One pair of mice of the C3H/HeN (C3H) strain was obtained from embryos directly from Janvier Labs’ colony nucleus, and one pair of mice of each of the three strains C57BL/6JRj (BL6), BALB/cAnNRj (BALBc), and FVB/NRj (FVB), were obtained from Janvier Labs’ production colonies (BL6 and BALBc as live mice and FVB as embryos). These mice from the production colonies are therefore expected to vary in their distance (in generations) from their colony nuclei. DNA was extracted from tail tissue of the eight inbred mice (one pair from each strain) using a standard salt extraction method that included an initial Proteinase K digestion step.

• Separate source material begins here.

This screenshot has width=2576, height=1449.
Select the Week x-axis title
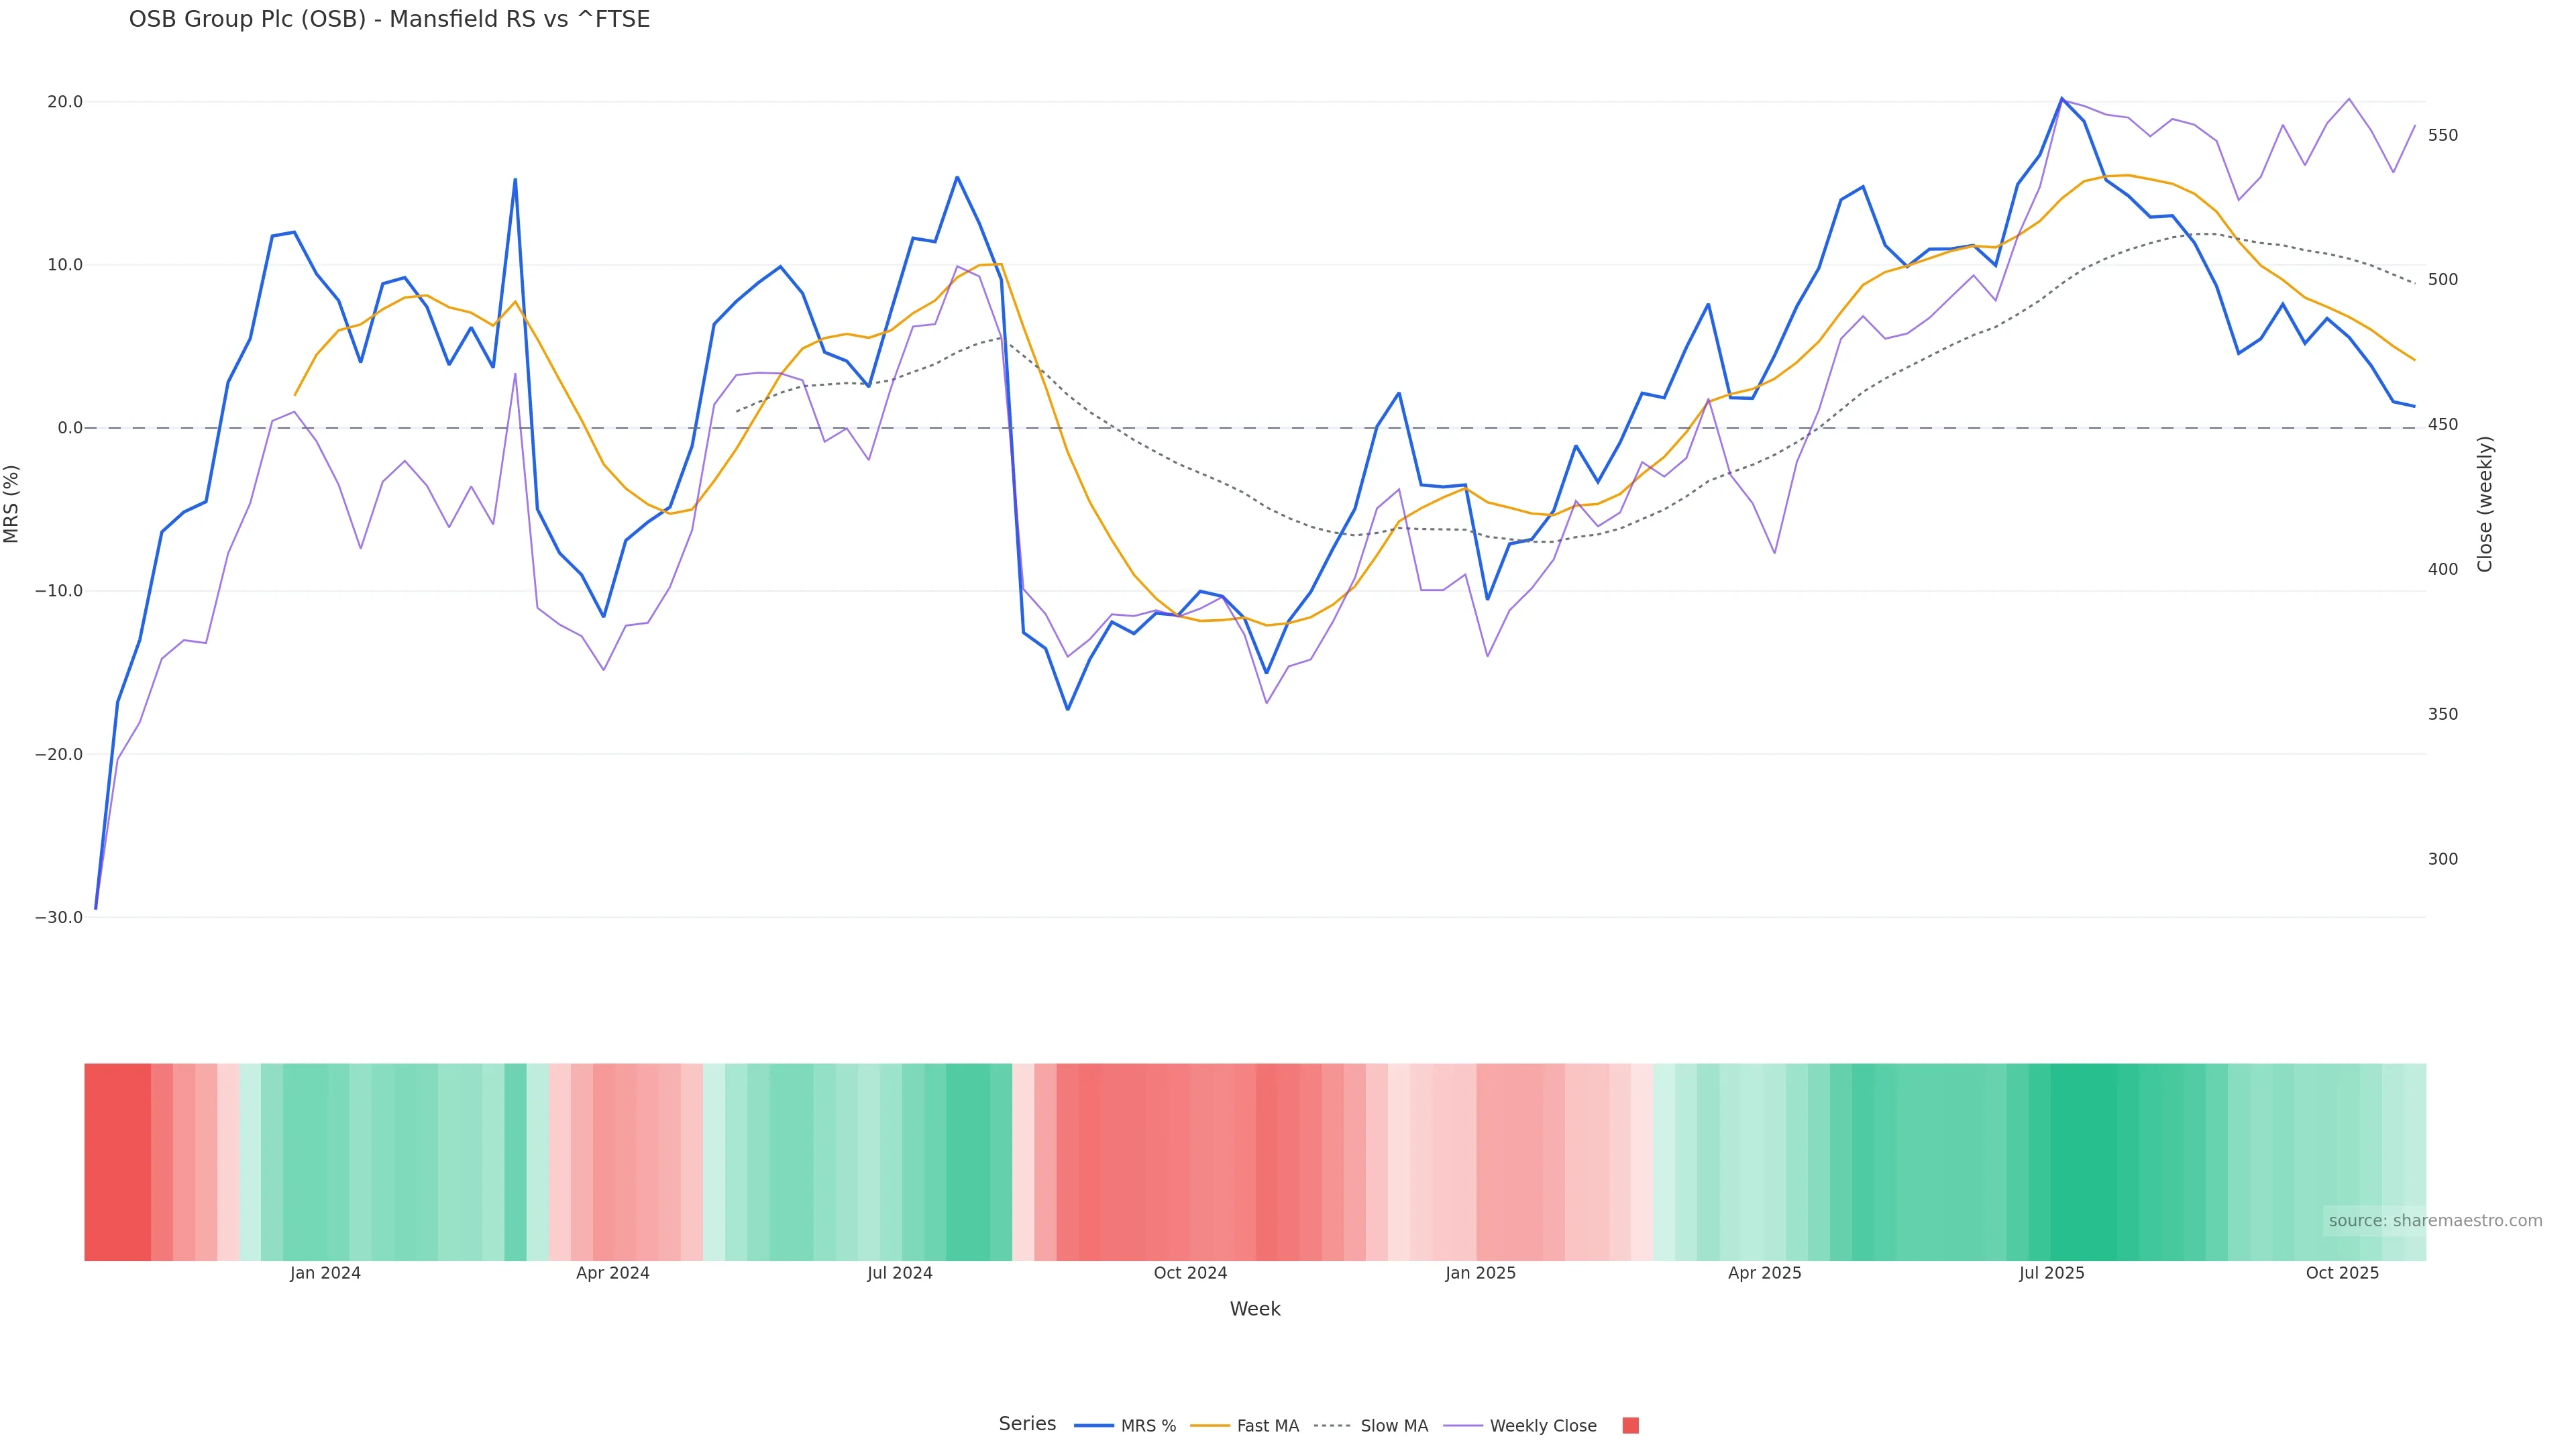click(1254, 1309)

### Sequencing and alignment

Whole-genome sequencing was performed on the genomic DNA from the eight inbred mice using the Illumina SeqLab Platform at Edinburgh Genomics (Edinburgh, UK), which yielded >30× coverage for each individual (>120 Gb of 150-bp paired-end sequences). Reads were aligned to the Mus musculus reference genome (GRCm38) using BWA mem (0.7.13-r116). Data for each individual were then processed by the following bioinformatics pipeline: alignment sort using Samtools v1.9 (Li et al. 2009), synchronize read mate-pair information using Picard Tools v2.2, replace read groups using Picard Tools v2.2, mark duplicate reads using Picard Tools v2.2, and index using Samtools v1.9 (Li et al. 2009). This was followed by variant calling with HaplotypeCaller from GATK v4.1.2.0 (Poplin et al. 2018), and then the data from eight individuals, including data for nonvariant sites, were combined into one variant call format (VCF) file using CombineGVCFs and GenotypeGVCFs from GATK v4.1.2.0 (Poplin et al. 2018). Wild-mice whole-genome sequence data, obtained for 12 mice from a previous study (Harr et al. 2016), were used as “bait” for filtering variants, the idea being that if putative variants observed in the focal inbred mice are also present in the wild “bait” mice, then it is more likely that these “variants” are actually misaligned paralogous sequences than mutations in the focal inbred individuals. We have used a similar strategy previously (Ness et al. 2015). Bait mice included six Mus musculus domesticus individuals (four collected from France and two from Iran) and six Mus musculus musculus individuals (collected from Afghanistan). Their VCF files were reheaded to match the inbred line VCF files, and then CombineGVCFs and GenotypeGVCFs were used to create a combined wild-mouse VCF file using GATK v4.1.2.0 (Poplin et al. 2018).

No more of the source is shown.